Let me know if there is any other method to send you the files...
Let me know if you need any further information...
Thanks!
Srinivas Mandalika
Re: Nagios Log Server is showing RED in it's status
Posted: Fri May 05, 2017 10:46 am
by dwhitfield
Although space will still be a concern, you can get them all into one file with tar -zcvf /tmp/supporttar.tar.gz /var/log/elasticsearch.
Assuming that is too large, PM me, and I'll have you email it. If it is too large for email, you can put it on Dropbox or some other file sharing location, we can download, and then you can delete it.

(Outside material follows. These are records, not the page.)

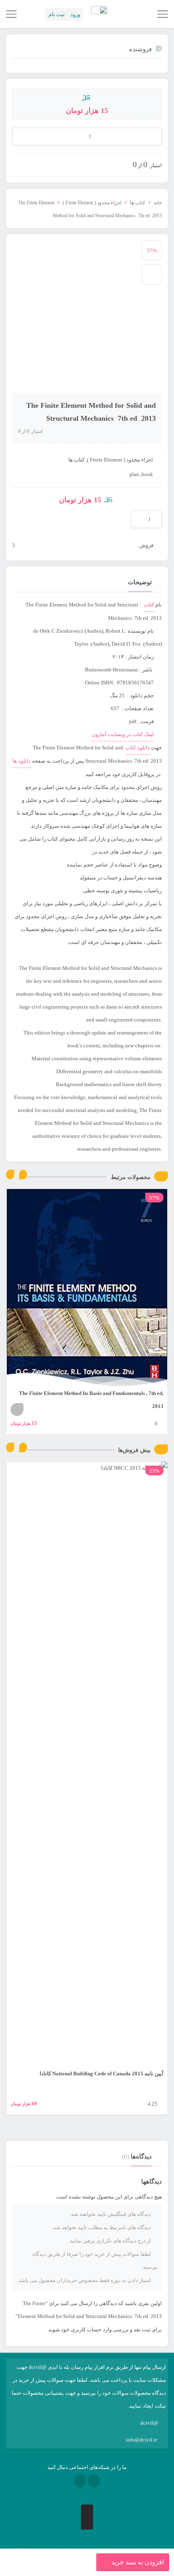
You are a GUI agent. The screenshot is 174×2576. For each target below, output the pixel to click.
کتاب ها (137, 203)
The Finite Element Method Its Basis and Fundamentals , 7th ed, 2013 (91, 1399)
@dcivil (149, 2423)
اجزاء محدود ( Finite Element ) (92, 203)
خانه (158, 203)
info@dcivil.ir (141, 2440)
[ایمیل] (94, 2481)
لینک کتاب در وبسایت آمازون (122, 734)
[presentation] (10, 1174)
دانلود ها (22, 761)
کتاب (149, 605)
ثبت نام (57, 14)
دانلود (143, 748)
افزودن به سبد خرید (137, 2562)
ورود (75, 14)
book (147, 474)
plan (134, 474)
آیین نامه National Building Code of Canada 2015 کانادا (101, 2073)
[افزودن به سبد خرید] (17, 1409)
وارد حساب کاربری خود (86, 2329)
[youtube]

Re: Nagios Log Server is showing RED in it's status
Posted: Fri May 05, 2017 2:40 pm
by srinivasmandalika
I have uploaded it Jumpshare... Please find link as below...
http://jmp.sh/L8cUMN4
Thanks!
Srinivas Mandalika
Re: Nagios Log Server is showing RED in it's status
Posted: Mon May 08, 2017 9:33 am
by mcapra
It looks like this machine may be running out of space:
Code: Select all
TranslogException[[logstash-2017.05.03][0] failed to create new translog file]; nested: IOException[No space left on device]; ]]
Can you try freeing up some space on this machine or increasing the disk size? To free up some space, you can delete old indices with the following command (Elasticsearch will need to be running):
DISCLAIMER: THIS WILL DELETE SOME DATA AND IT WILL NOT BE RECOVERABLE
Code: Select all
curator delete indices --older-than 60 --time-unit days --timestring %Y.%m.%d
Replace the
60 part of that command with whatever is appropriate for your environment. In the above example, I am deleting any data older than 60 days.
Re: Nagios Log Server is showing RED in it's status
Posted: Mon May 08, 2017 12:26 pm
by srinivasmandalika
I did what you said, but, I still see status as RED...
Srinivas Mandalika
Re: Nagios Log Server is showing RED in it's status
Posted: Mon May 08, 2017 12:28 pm
by srinivasmandalika
Free space is around 138 GB
Re: Nagios Log Server is showing RED in it's status
Posted: Mon May 08, 2017 12:31 pm
by mcapra
Did you restart the Elasticsearch service afterwards on each Nagios Log Server instance?
Can I get fresh outputs of all the following commands:
Code: Select all
service elasticsearch restart
df -h
curl -s localhost:9200/_cat/shards
curl 'localhost:9200/_cat/nodes?v'
curl 'localhost:9200/_cat/master?v'
curl -XGET 'http://localhost:9200/_cluster/health/*?level=shards&pretty'
curl -XGET localhost:9200/_nodes/jvm?pretty
Re: Nagios Log Server is showing RED in it's status
Posted: Tue May 09, 2017 9:06 am
by srinivasmandalika
Please find output in the attached file...
Srinivas Mandalika